Salisbury steak is comfort food at its best – and our delicious recipe is a great dinner option for a cool, fall day when only a hearty and filling meal will do! This is no frozen TV-dinner version of Salisbury steak – it’s a tender, flavorful meal that your family will love!
Salisbury steak was invented by the American physician, Dr. J.H. Salisbury who, according to Wikipedia, was an early proponent of a low-carb diet for weight loss. The term ‘Salisbury steak’ has been in use in the United States since 1897 – and it is commonly made from minced or ground meats that are formed into the shape of a steak.
Our recipe for Salisbury steak is a blend of ground chuck, sirloin and pork – and we believe that the key to the perfect Salisbury steak is in using the best quality meats you can find! Jack drove straight to our local butcher and bought grass-fed beef to create a mix of 50% chuck, 25% sirloin and 25% good quality ground pork for this recipe. And the high quality meats make a world of difference in the flavor of this Salisbury steak! While a few other ingredients are also added in order to flavor the meat and bind it together into the shape of a steak, the finished dish should taste like good-quality, tender steak and not meatloaf.
This Salisbury steak is perfectly paired with our mushroom sauce and served with mashed potatoes. Enjoy!
- 1 tablespoon butter
- 1 tablespoon extra-virgin olive oil
- ½ cup chopped onions
- ⅛ cup milk
- ⅛ cup heavy cream
- ⅛ cup beef stock
- 1 teaspoon Worcestershire sauce
- 1 teaspoon chopped fresh thyme (or ½ teaspoon dry thyme)
- ½ teaspoon onion powder
- ½ teaspoon garlic powder
- ½ teaspoon salt
- ¼ teaspoon black pepper
- 1 ounce of white bread, crust trimmed off (1/2 cup)
- 1 egg, beaten
- 1 pound good-quality 80/20 ground chuck
- ½ pound good-quality ground sirloin
- ½ pound good-quality ground pork
- 2 cups beef stock
- ¼ cup heavy cream
- Pinch of salt
- Few grinds black pepper
- ½ teaspoon chopped fresh thyme(or half that of dry)
- ¼ teaspoon Worcestershire sauce
- ¼ teaspoon Kitchen Bouquet
- 3 ounces butter divided
- 1 tablespoon extra virgin olive oil
- ¼ cup chopped onions
- 8 ounces baby bella mushrooms sliced
- 2 ounces flour
- Cooked mashed potatoes for serving
- In a medium sauté pan, melt butter in olive oil and cook onions for three minutes over medium heat.
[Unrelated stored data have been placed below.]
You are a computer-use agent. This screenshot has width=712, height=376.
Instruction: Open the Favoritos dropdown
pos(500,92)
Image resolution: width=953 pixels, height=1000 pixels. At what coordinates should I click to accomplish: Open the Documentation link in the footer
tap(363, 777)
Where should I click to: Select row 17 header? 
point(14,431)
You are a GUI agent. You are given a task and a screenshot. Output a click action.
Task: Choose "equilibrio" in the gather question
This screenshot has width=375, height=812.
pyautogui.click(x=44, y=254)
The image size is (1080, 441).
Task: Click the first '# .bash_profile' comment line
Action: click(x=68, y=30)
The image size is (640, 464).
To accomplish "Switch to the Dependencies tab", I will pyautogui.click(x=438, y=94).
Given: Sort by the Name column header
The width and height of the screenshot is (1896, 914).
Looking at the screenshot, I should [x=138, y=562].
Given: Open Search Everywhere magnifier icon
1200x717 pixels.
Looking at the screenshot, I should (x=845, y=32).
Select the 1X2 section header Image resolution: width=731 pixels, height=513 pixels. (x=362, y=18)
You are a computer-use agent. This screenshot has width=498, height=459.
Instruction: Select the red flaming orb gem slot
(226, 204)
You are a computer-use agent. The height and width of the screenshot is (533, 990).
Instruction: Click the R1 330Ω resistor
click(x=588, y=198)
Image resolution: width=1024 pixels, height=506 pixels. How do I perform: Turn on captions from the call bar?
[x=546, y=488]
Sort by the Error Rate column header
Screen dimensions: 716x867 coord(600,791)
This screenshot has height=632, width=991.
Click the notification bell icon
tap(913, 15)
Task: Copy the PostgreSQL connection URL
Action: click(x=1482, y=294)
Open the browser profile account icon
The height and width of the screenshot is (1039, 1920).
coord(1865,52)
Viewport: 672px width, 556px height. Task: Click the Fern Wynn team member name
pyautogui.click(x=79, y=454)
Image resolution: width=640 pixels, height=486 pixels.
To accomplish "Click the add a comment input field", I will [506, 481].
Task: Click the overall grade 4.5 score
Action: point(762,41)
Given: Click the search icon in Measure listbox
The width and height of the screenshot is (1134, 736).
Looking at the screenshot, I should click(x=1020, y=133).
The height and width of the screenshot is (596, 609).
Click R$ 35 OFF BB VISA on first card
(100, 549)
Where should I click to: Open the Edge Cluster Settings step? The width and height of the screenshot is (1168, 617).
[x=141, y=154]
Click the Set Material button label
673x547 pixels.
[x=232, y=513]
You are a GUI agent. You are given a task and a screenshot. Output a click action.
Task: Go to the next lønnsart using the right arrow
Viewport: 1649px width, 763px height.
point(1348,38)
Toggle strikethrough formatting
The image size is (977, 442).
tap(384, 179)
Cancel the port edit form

Remove from heat and add milk, cream, stock, Worcestershire sauce, thyme, onion powder, garlic powder, salt, pepper and the bread. Mix to combine letting bread soak up all liquid. Once mixture is completely cool, add beaten egg and stir again to dissolve bread and egg into mixture.
- In a large bowl, combine three meats and add onion and bread mixture. Gently work mixture with your hands but do not over work the meat.
- Form into five equal sized football shaped patties.
- In a medium sauce pan, heat beef stock, cream, salt, pepper, thyme, Worcestershire sauce and Kitchen Bouquet. Hold on medium heat.
- In a large skillet, heat 1 ounce of butter and olive oil over medium high heat. Once hot and frothy, add the five patties and cook about five minutes on each side. Gently remove to a platter. They will not be fully cooked at this point.
- Add the onions to the pan and cook over same heat for one minute. Add the mushrooms and increase heat to almost high. Cook for four or five minutes until mushrooms are browned and have absorbed the liquid. Remove mushrooms to a bowl and hold.
- Reduce heat to medium and add the remaining two tablespoons of butter. Once melted add flour and cook for four or five minutes until raw flour smell is gone. One third at a time add hot stock whisking with each third. Add reserved mushrooms and stir with wooden spoon. Add Salisbury steaks to sauce, along with any liquid from the platter and then spoon sauce over top of each steak. Cover pan and cook on medium low for 15-20 minutes or until a probe thermometer reaches 160 degrees when inserted into the center of one of the steaks.
- Serve steaks with mashed potatoes and spoon mushroom sauce over both.